Brief ::
Substitute "every listed word" for every occurrence of "each given word" in the material below, and give it again with everything else left unchanged.
* begin Records provided *
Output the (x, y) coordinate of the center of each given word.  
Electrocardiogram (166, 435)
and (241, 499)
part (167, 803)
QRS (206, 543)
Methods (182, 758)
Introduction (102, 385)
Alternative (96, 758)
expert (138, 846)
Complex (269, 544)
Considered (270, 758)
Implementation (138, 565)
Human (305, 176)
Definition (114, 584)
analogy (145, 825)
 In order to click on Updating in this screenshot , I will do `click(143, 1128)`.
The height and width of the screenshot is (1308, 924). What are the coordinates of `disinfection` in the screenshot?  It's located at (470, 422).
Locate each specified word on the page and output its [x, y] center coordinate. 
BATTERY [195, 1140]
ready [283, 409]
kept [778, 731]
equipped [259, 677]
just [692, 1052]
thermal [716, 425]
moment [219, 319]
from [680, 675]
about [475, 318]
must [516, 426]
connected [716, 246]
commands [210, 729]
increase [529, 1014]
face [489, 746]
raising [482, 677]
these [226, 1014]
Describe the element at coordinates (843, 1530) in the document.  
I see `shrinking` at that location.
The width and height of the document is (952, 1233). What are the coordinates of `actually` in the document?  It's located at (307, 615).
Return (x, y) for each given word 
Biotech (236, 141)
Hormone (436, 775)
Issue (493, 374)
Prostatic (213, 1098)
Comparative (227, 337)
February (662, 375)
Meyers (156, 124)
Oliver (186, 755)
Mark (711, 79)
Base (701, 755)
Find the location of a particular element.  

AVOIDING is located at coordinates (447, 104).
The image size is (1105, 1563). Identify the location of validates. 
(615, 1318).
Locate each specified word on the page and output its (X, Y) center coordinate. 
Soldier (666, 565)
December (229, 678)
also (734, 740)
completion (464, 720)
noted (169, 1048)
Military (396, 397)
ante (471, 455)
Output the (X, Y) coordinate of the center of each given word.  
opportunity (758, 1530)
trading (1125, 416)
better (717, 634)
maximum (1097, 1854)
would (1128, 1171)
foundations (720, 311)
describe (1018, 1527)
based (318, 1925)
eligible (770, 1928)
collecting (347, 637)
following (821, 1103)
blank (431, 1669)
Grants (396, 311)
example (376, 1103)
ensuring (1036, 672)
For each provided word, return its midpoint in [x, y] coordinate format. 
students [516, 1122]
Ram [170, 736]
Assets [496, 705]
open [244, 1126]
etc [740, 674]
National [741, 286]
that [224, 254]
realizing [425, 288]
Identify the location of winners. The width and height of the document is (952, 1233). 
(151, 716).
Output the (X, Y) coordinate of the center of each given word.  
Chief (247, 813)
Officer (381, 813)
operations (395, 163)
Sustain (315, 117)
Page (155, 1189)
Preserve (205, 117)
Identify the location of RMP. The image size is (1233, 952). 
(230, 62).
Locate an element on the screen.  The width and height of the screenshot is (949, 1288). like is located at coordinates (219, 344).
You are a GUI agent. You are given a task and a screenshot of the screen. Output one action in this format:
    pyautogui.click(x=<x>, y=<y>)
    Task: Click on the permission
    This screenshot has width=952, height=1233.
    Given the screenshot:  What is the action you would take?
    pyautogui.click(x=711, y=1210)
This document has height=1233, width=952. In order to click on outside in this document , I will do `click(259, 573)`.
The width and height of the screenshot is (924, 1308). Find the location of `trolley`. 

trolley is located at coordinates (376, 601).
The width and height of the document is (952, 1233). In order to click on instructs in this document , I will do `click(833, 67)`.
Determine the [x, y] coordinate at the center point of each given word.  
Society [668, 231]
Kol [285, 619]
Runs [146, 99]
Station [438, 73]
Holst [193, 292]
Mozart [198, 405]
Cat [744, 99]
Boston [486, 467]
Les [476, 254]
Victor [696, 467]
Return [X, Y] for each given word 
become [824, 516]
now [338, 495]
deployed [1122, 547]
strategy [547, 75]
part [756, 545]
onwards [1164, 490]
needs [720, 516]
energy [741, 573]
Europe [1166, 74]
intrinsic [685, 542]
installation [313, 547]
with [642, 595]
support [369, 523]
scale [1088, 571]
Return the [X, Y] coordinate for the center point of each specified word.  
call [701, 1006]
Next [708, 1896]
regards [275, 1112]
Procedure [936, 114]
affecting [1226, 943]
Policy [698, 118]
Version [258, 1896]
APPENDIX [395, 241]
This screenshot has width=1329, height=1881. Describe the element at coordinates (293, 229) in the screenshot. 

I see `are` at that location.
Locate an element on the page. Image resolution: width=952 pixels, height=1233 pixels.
* end Records provided *
Response to the exercise ::
Output the (x, y) coordinate of the center of every listed word.  
Electrocardiogram (166, 435)
and (241, 499)
part (167, 803)
QRS (206, 543)
Methods (182, 758)
Introduction (102, 385)
Alternative (96, 758)
expert (138, 846)
Complex (269, 544)
Considered (270, 758)
Implementation (138, 565)
Human (305, 176)
Definition (114, 584)
analogy (145, 825)
 In order to click on Updating in this screenshot , I will do `click(143, 1128)`.
The height and width of the screenshot is (1308, 924). What are the coordinates of `disinfection` in the screenshot?  It's located at (470, 422).
Locate each specified word on the page and output its [x, y] center coordinate. 
BATTERY [195, 1140]
ready [283, 409]
kept [778, 731]
equipped [259, 677]
just [692, 1052]
thermal [716, 425]
moment [219, 319]
from [680, 675]
about [475, 318]
must [516, 426]
connected [716, 246]
commands [210, 729]
increase [529, 1014]
face [489, 746]
raising [482, 677]
these [226, 1014]
Describe the element at coordinates (843, 1530) in the document.  
I see `shrinking` at that location.
The width and height of the document is (952, 1233). What are the coordinates of `actually` in the document?  It's located at (307, 615).
Return (x, y) for every listed word 
Biotech (236, 141)
Hormone (436, 775)
Issue (493, 374)
Prostatic (213, 1098)
Comparative (227, 337)
February (662, 375)
Meyers (156, 124)
Oliver (186, 755)
Mark (711, 79)
Base (701, 755)
Find the location of a particular element.  

AVOIDING is located at coordinates (447, 104).
The image size is (1105, 1563). Identify the location of validates. 
(615, 1318).
Locate each specified word on the page and output its (X, Y) center coordinate. 
Soldier (666, 565)
December (229, 678)
also (734, 740)
completion (464, 720)
noted (169, 1048)
Military (396, 397)
ante (471, 455)
Output the (X, Y) coordinate of the center of every listed word.  
opportunity (758, 1530)
trading (1125, 416)
better (717, 634)
maximum (1097, 1854)
would (1128, 1171)
foundations (720, 311)
describe (1018, 1527)
based (318, 1925)
eligible (770, 1928)
collecting (347, 637)
following (821, 1103)
blank (431, 1669)
Grants (396, 311)
example (376, 1103)
ensuring (1036, 672)
For each provided word, return its midpoint in [x, y] coordinate format. 
students [516, 1122]
Ram [170, 736]
Assets [496, 705]
open [244, 1126]
etc [740, 674]
National [741, 286]
that [224, 254]
realizing [425, 288]
Identify the location of winners. The width and height of the document is (952, 1233). 
(151, 716).
Output the (X, Y) coordinate of the center of every listed word.  
Chief (247, 813)
Officer (381, 813)
operations (395, 163)
Sustain (315, 117)
Page (155, 1189)
Preserve (205, 117)
Identify the location of RMP. The image size is (1233, 952). 
(230, 62).
Locate an element on the screen.  The width and height of the screenshot is (949, 1288). like is located at coordinates (219, 344).
You are a GUI agent. You are given a task and a screenshot of the screen. Output one action in this format:
    pyautogui.click(x=<x>, y=<y>)
    Task: Click on the permission
    This screenshot has width=952, height=1233.
    Given the screenshot:  What is the action you would take?
    pyautogui.click(x=711, y=1210)
This document has height=1233, width=952. In order to click on outside in this document , I will do `click(259, 573)`.
The width and height of the screenshot is (924, 1308). Find the location of `trolley`. 

trolley is located at coordinates (376, 601).
The width and height of the document is (952, 1233). In order to click on instructs in this document , I will do `click(833, 67)`.
Determine the [x, y] coordinate at the center point of every listed word.  
Society [668, 231]
Kol [285, 619]
Runs [146, 99]
Station [438, 73]
Holst [193, 292]
Mozart [198, 405]
Cat [744, 99]
Boston [486, 467]
Les [476, 254]
Victor [696, 467]
Return [X, Y] for every listed word 
become [824, 516]
now [338, 495]
deployed [1122, 547]
strategy [547, 75]
part [756, 545]
onwards [1164, 490]
needs [720, 516]
energy [741, 573]
Europe [1166, 74]
intrinsic [685, 542]
installation [313, 547]
with [642, 595]
support [369, 523]
scale [1088, 571]
Return the [X, Y] coordinate for the center point of each specified word.  
call [701, 1006]
Next [708, 1896]
regards [275, 1112]
Procedure [936, 114]
affecting [1226, 943]
Policy [698, 118]
Version [258, 1896]
APPENDIX [395, 241]
This screenshot has width=1329, height=1881. Describe the element at coordinates (293, 229) in the screenshot. 

I see `are` at that location.
Locate an element on the page. Image resolution: width=952 pixels, height=1233 pixels.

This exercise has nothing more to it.